Hi folks!
I am running an application that manages quite a number of different types of documents (like chapters, statute sections, court decisions, flashcards) and their containers (books, statutes, reporters, decks).
So far I’ve been using Typesense for indexing and searching, but I think the overall considerations apply to all similar Search-as-a-Service offerings such as Algolia or Meilisearch. The experience is not bad, but even without managing the service it adds overhead such as:
- Synchronizing tables and indexes as only Algolia offers an official Django integration
- Serializing data as they all require JSON documents (more or less)
- Maintaining the integrations
- Cost
Recently, Postgres and especially pg_vector got some attention – actually so much that even Heroku included it. With that added to full-text search, I am wondering, whether I could actually abandon Typesense and rely entirely on Postgres.
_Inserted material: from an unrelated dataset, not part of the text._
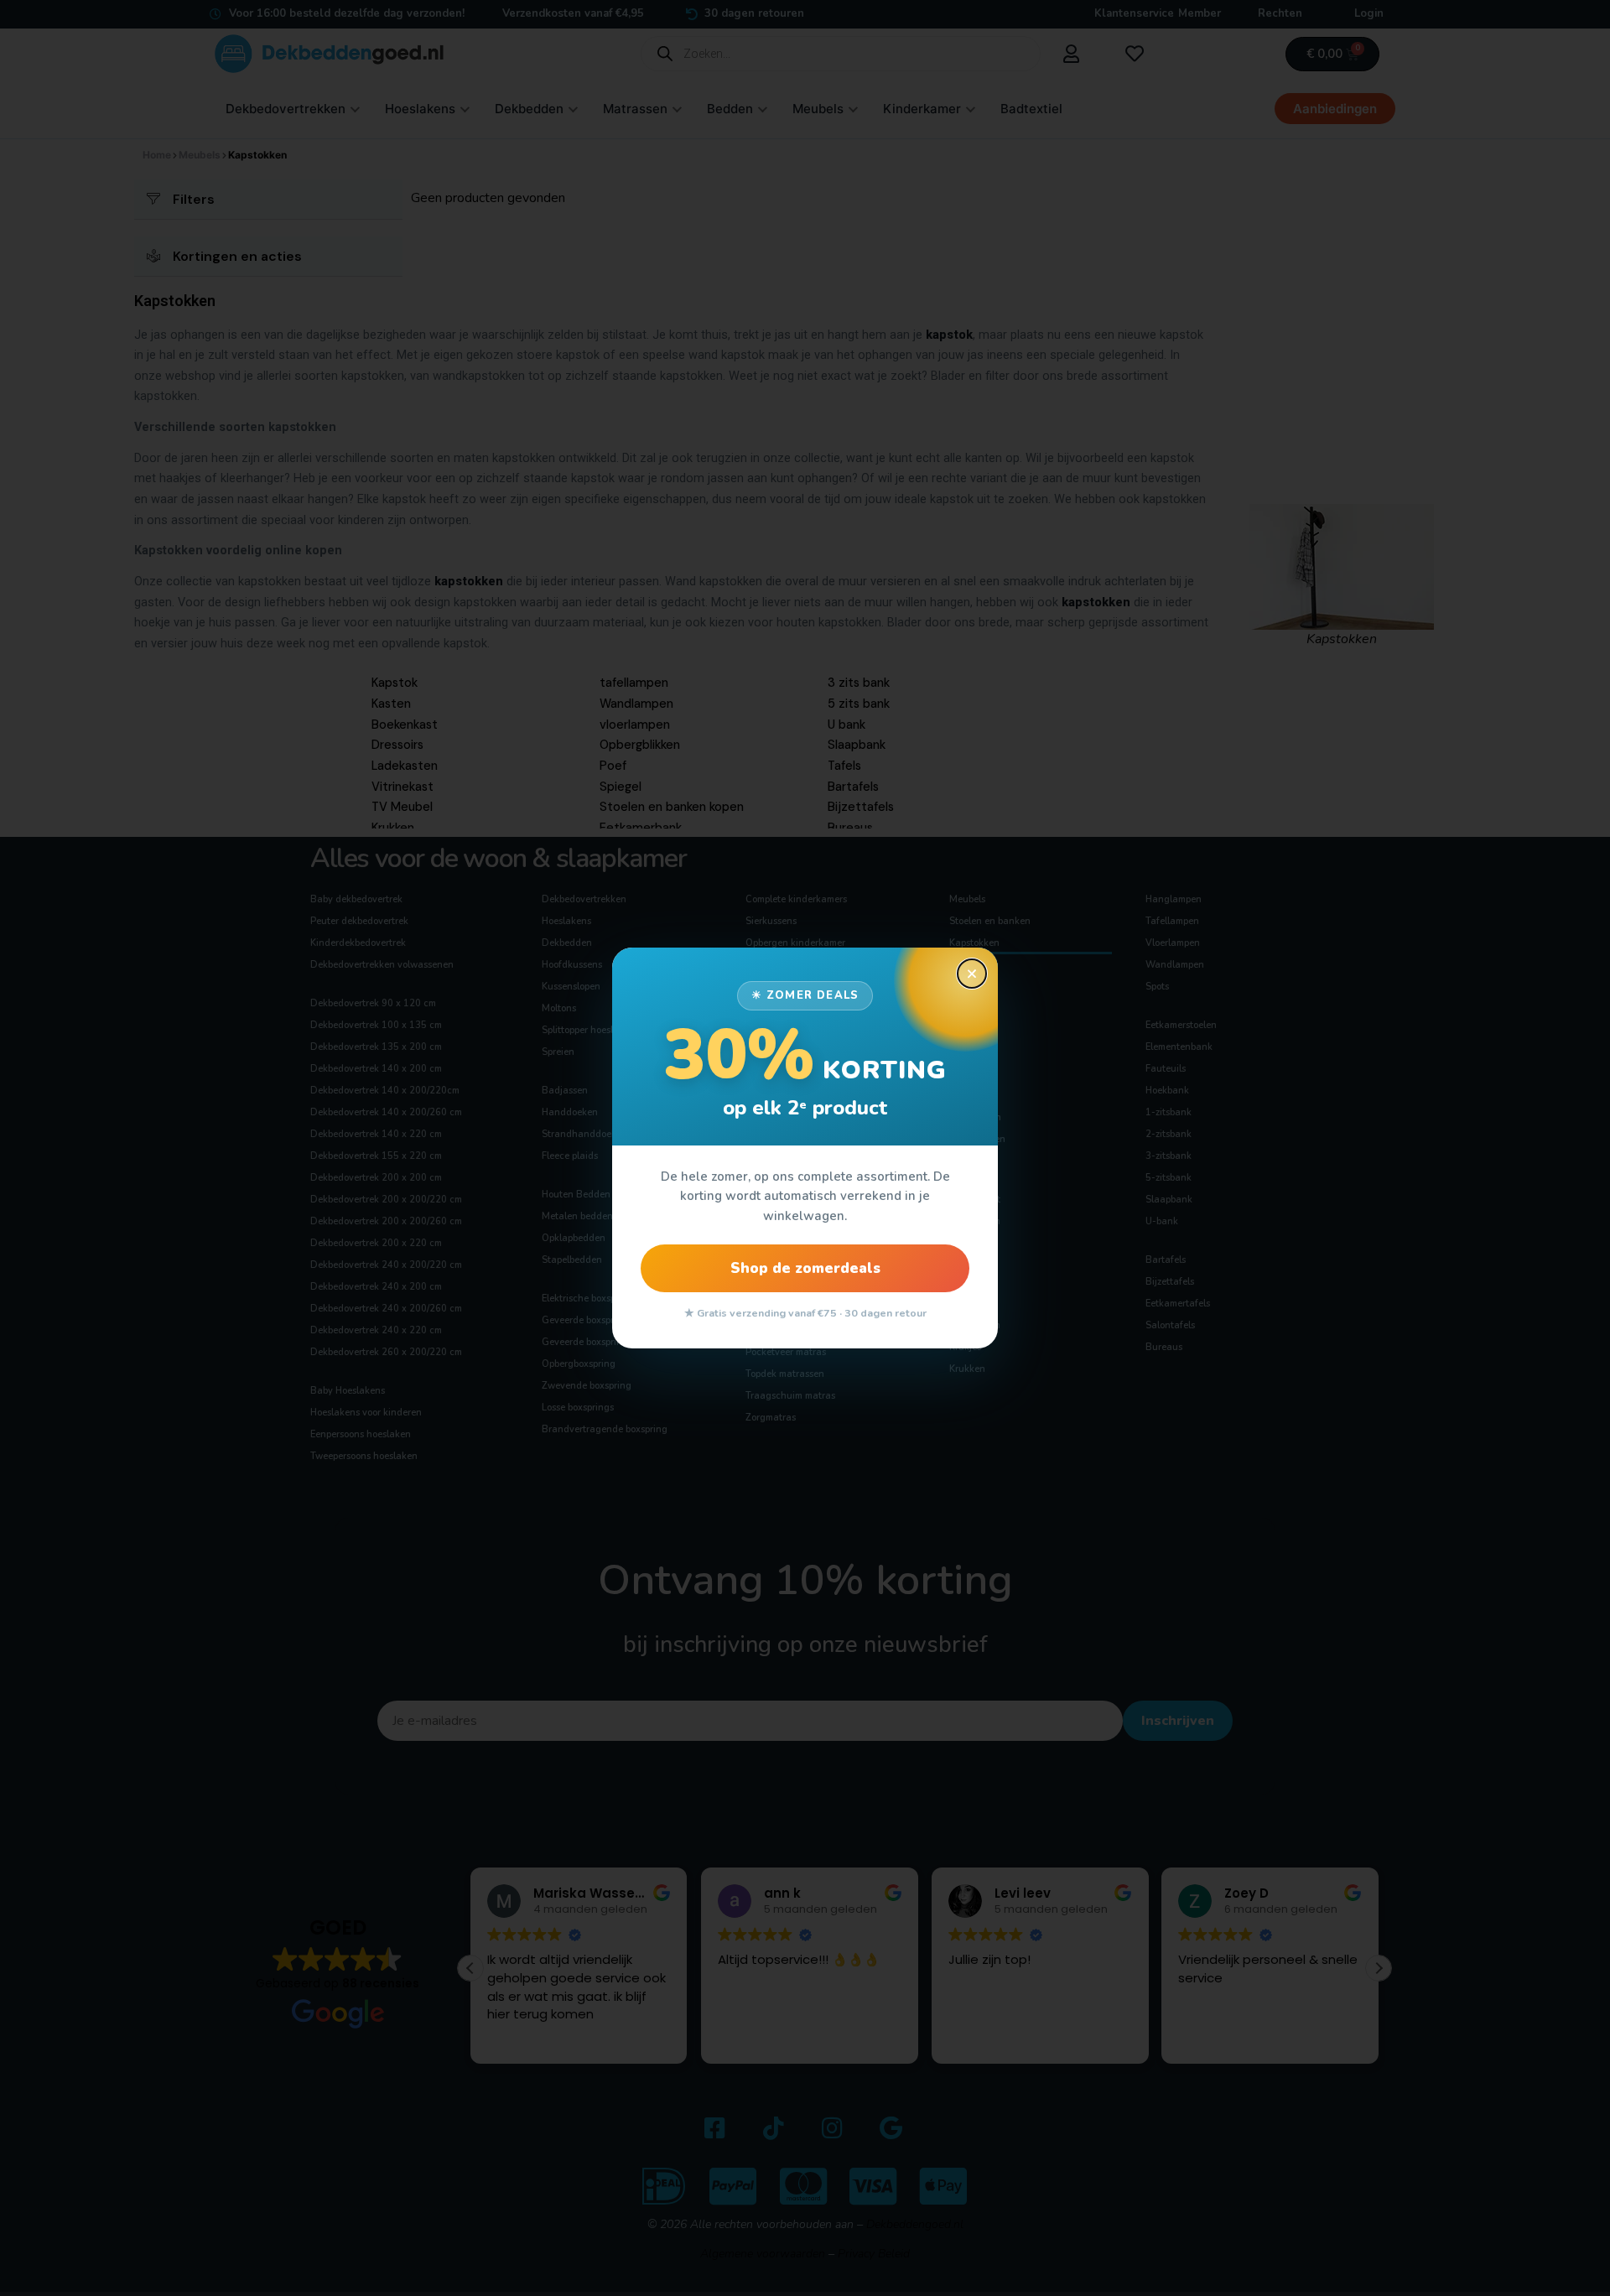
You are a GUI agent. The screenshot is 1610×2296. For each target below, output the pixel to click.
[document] (805, 1148)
There are some advantages that I see in it:
- No synchronisation required as the search is performed on the actual tables
- Works with the Django ORM
- Simpler integration of object-based permissions (we use django-guardian)
- Less maintenance and complexity
- Vector-based search is possible with pg_vector
I wonder though, whether there might be difficulties that I underestimate:
- Does full-text search work well with long documents: Some of mine might exceed 90.000 characters
- Is there a good way to search multiple tables (of different documents) at once? Maybe async views with async DB requests?
- Will it work well if on tables with hundred thousands of rows?
All your insight is greatly appreciated!